**TEXT SEGMENT:**
[Start]

Cantabria is still burning.

Why? Read the last two paragraphs: http://m.eldiariomontanes.es/cantab...a-pide-refuerzos-estado-20151227000134-v.html It's pretty infuriating. To the best of my knowledge, none of the folks in my town have set fires yet. However, there have been plenty to our south and west. It has been tough to breathe and see!


----------



## Mitch1717 (Nov 7, 2014)

That is so sad to see all that beauty burn.


----------



## 213979 (Apr 11, 2013)

...and there's now a fire just over a mile from my place. 

This is insane.


----------



## Pesky Wesky (May 10, 2009)

elenetxu said:


> ...and there's now a fire just over a mile from my place.
> 
> This is insane.


Interesting to read te reason given in the article.
Keep safe elenetxu!

However I still don't know how/ why there were 150 fires at the same time over such a widespread area because that would imply that they were co ordinated, wouldn't it?

[End]

**JOBS:**
**a.** Put this sentence from the Cantabria fires thread into Spanish: "That is so sad to see all that beauty burn."
**b.** Carry on the Cantabria fires thread from its last post.
The rows after this thread are separate material.

**DATA ROWS:**
[Start]

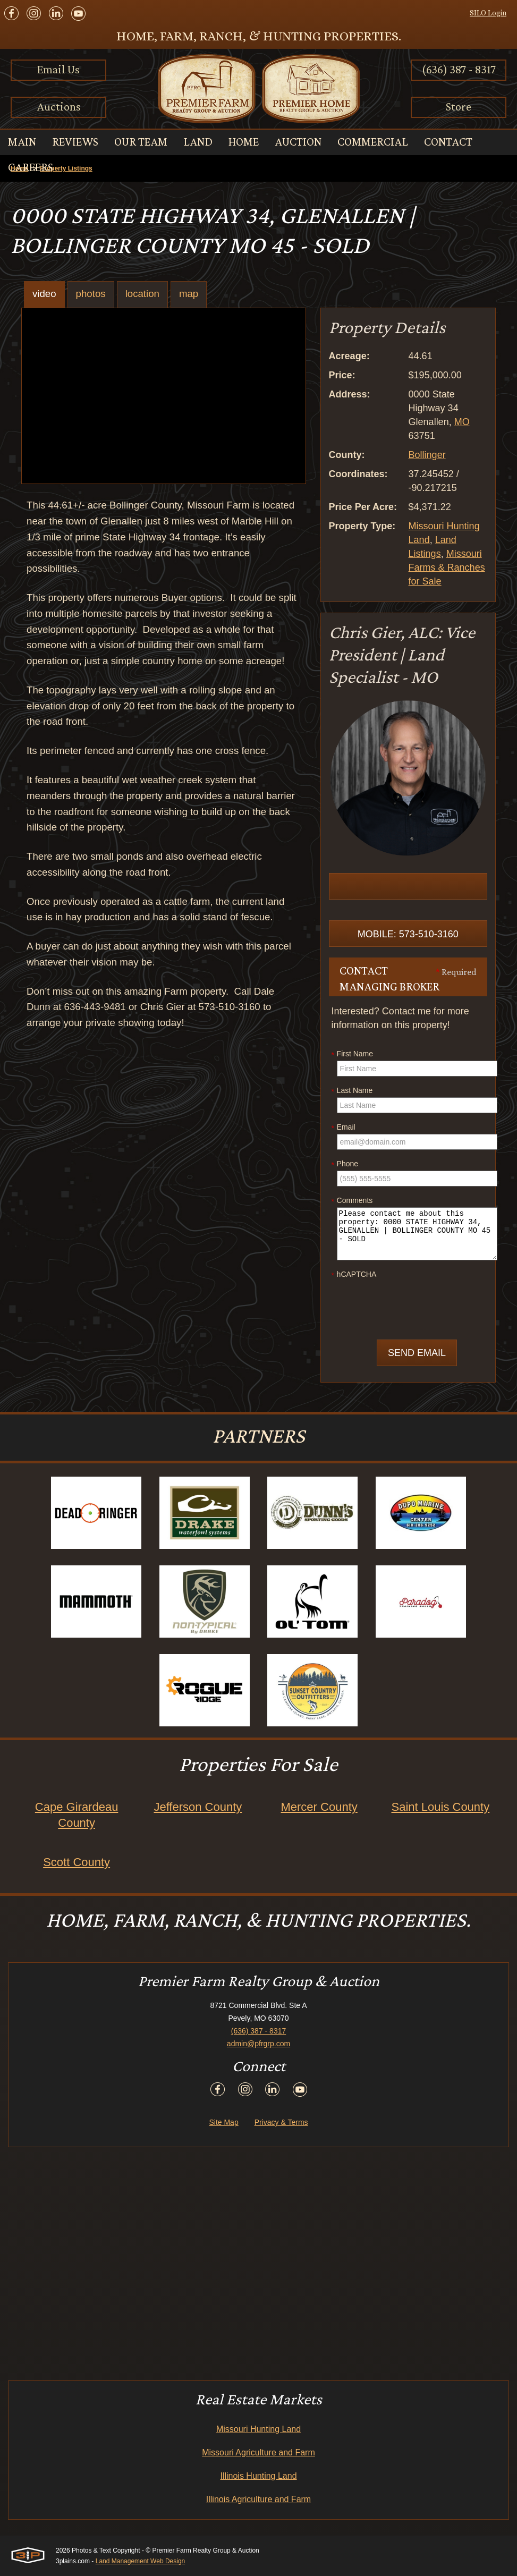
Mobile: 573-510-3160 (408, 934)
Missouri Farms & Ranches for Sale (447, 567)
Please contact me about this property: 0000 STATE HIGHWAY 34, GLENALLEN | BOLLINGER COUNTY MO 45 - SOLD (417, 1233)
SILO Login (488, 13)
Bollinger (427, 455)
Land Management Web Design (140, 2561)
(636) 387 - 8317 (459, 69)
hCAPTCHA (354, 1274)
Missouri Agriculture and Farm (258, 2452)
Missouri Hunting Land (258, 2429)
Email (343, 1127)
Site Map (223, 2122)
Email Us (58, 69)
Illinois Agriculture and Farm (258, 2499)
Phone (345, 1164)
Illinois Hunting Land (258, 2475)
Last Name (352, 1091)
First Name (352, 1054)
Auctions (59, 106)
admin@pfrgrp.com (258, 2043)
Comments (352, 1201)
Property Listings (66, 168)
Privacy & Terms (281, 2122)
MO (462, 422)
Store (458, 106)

[End]

**EXPECTED RESPONSES:**
**a.** Es muy triste ver arder toda esa belleza.

**b.**
----------



## 213979 (Apr 11, 2013)

Pesky Wesky said:


> Interesting to read te reason given in the article.
> Keep safe elenetxu!
> 
> However I still don't know how/ why there were 150 fires at the same time over such a widespread area because that would imply that they were co ordinated, wouldn't it?



Update: There are now at least FIVE fires within eyesight from my house. 

150 fires at the same time? Sure sounds like monkey see, monkey do to me. I know I'm being rude, but I don't think the idiots who are setting these fires are smart enough to coordinate.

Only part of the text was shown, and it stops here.